TASK REQUIREMENTS: This exercise asks for an exact copy of every entry below, with pictures omitted.

RECORDS FOR THE TASK section start

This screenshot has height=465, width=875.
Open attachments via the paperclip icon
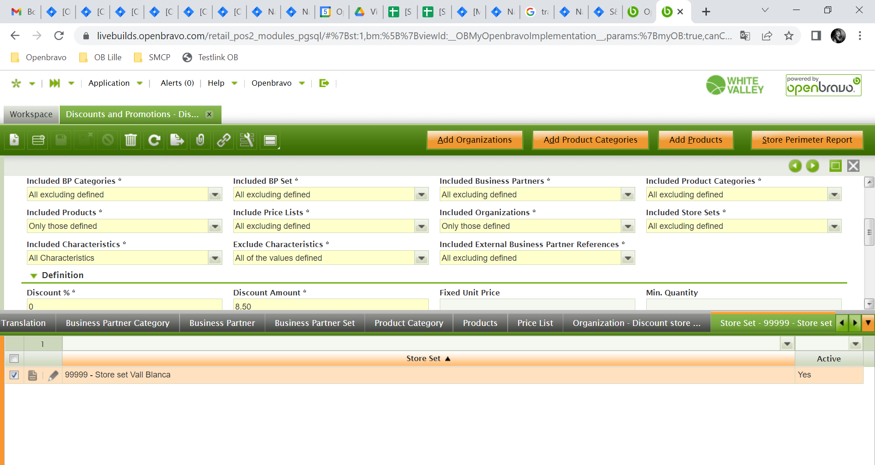[200, 140]
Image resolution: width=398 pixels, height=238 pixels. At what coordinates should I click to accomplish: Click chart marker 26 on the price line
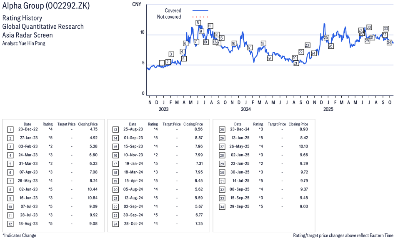tap(330, 46)
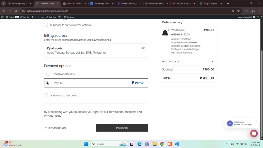This screenshot has width=263, height=148.
Task: Close the chat greeting popup
Action: (x=256, y=121)
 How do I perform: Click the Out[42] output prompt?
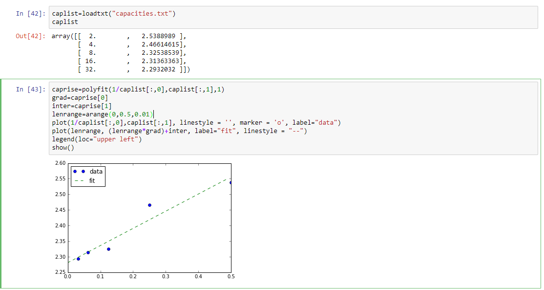[30, 36]
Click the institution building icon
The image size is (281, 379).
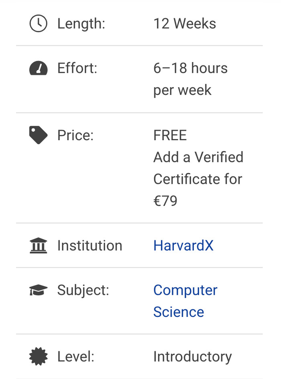pyautogui.click(x=39, y=245)
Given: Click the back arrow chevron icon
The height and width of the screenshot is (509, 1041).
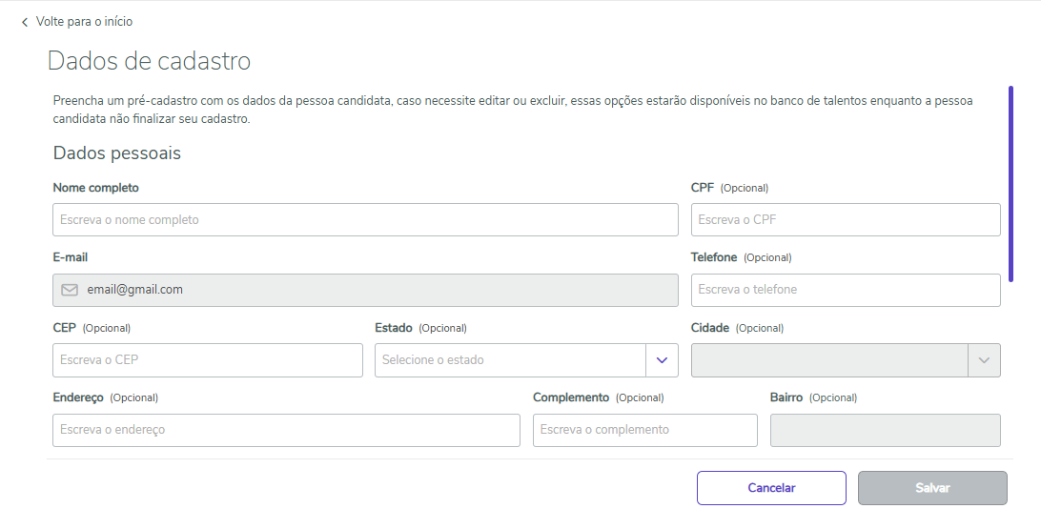Looking at the screenshot, I should click(25, 22).
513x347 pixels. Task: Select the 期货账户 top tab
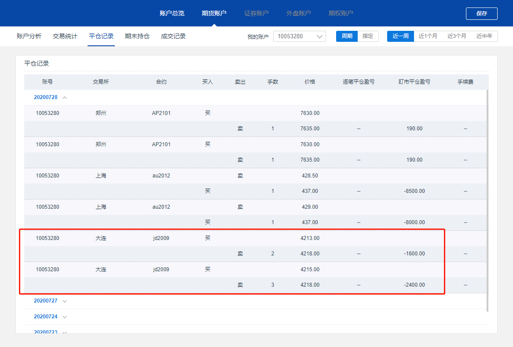(214, 13)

RECORDS FOR THE TASK section end

REPLY TO THE TASK:
This screenshot has height=465, width=875.
Open attachments via the paperclip icon
[200, 140]
Image resolution: width=398 pixels, height=238 pixels. At what coordinates should I click to accomplish: Click chart marker 26 on the price line
tap(330, 46)
This screenshot has width=263, height=148.
Task: Close the chat greeting popup
Action: (x=256, y=121)
 How do I perform: Click the Out[42] output prompt?
[30, 36]
Click the institution building icon
The image size is (281, 379).
pyautogui.click(x=39, y=245)
Given: Click the back arrow chevron icon
The height and width of the screenshot is (509, 1041).
Looking at the screenshot, I should click(25, 22).
513x347 pixels. Task: Select the 期货账户 top tab
(214, 13)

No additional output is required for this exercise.